BIRRR’s fight for services
THE Better Internet for Rural, Regional and Remote Australia (BIRRR) team travelled to Canberra this week to bring regional and remote bush communications issues to the decision-makers during a series of face-to-face meetings.
The far-flung team gathered in the nation’s capital to discuss bush broadband and voice service accessibility, reliability and affordability issues along with customer service guarantees, with government and telecommunications stakeholders.
The BIRRR admin team is made up of six volunteers: Kristy Sparrow, Kylie Stretton, Kristen Coggan, Amanda Salisbury, Julie Stott and Claire Butler.
All are rural women who have dedicated their time and skills to ensure RRR telecommunications issues are recognised and are resolved.
This is the first time BIRRR’s five founding members have actually all met face-to-face in the four years since the group was created with their geographic locations scattered from Charters Towers in north Queensland to Oberon in southern New South Wales.
The group had wall-to-wall meetings at Parliament House, in the lead-up to the annual Isolated Children’s Parents’ Association (ICPA) Federal Conference in Canberra.
“BIRRR will be seeking assurances from both sides of government that there will be a commitment to funding digital literacy services and independent communication advisory and support hubs for rural and remote Australia,” BIRRR’s co-founder Kristy Sparrow said.

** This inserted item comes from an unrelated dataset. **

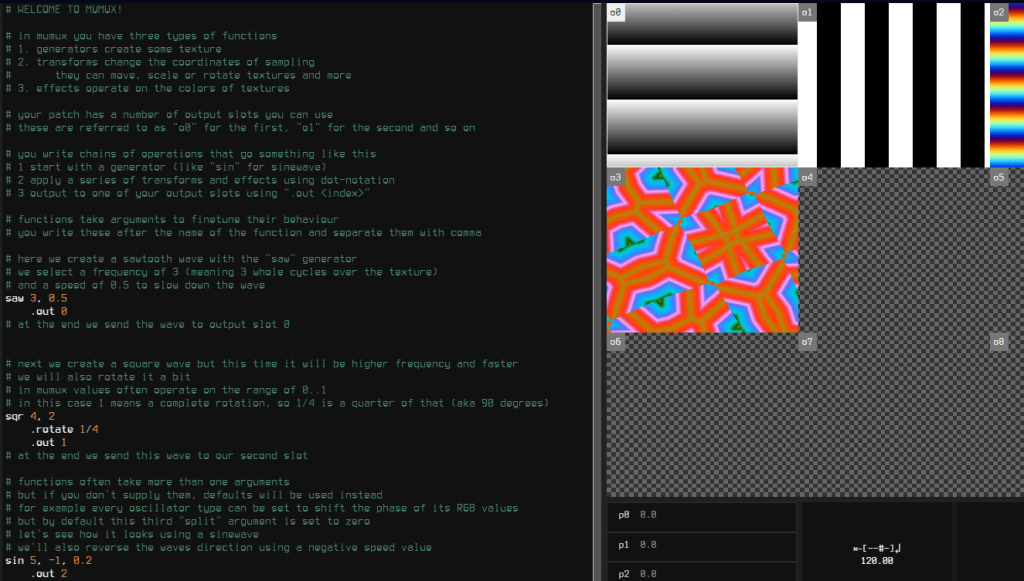This screenshot has width=1024, height=581.
Task: Open the black and white stripes preview
Action: (893, 90)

The team will also meet with nbn and Telstra regional teams to discuss ways to improve customer service and regional connections.
The group referred to the numerous inquiries, reference groups and research that they have already undertaken over the past four years.

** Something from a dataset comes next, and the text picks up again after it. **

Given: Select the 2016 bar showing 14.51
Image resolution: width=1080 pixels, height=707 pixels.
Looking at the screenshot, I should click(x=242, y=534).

“We will be talking and presenting our research, but what we need from all stakeholders is action,” Ms Sparrow said.
“The very reason for the creation of the BIRRR group was the lack information and support for bush telecommunications - and our role has expanded because there continues to be a lack of independent advice, support and information in this space.
“The BIRRR team has given hundreds of volunteer hours over the past four years, troubleshooting and helping out with practical advice and tailored information for end-users.
“We have also spent endless hours working on submissions to various committees and undertaken multiple surveys across rural, regional and remote Australia.
“We have unintentionally ended up in these roles - we volunteered as advocates, not as information hub providers, data collectors or troubleshooters.”
The messages BIRRR shared with each stakeholder in Canberra, and have presented previously to each committee through submissions, are consistent:
Every Australian, irrespective of where they live or work, should be confident they can access quality, reliable, accessible and affordable voice and broadband services
Providers must offer customer support guarantees
An independent, overarching hub to take over the troubleshooting and general advice roles currently taken on by BIRRR must be set up by government
“BIRRR urges the government and telecommunication stakeholders to acknowledge that now is the time to be proactive and solve the telecommunications issues raised in these reports, with a serious commitment to actually begin bridging the digital divide, rather than watching it grow wider.”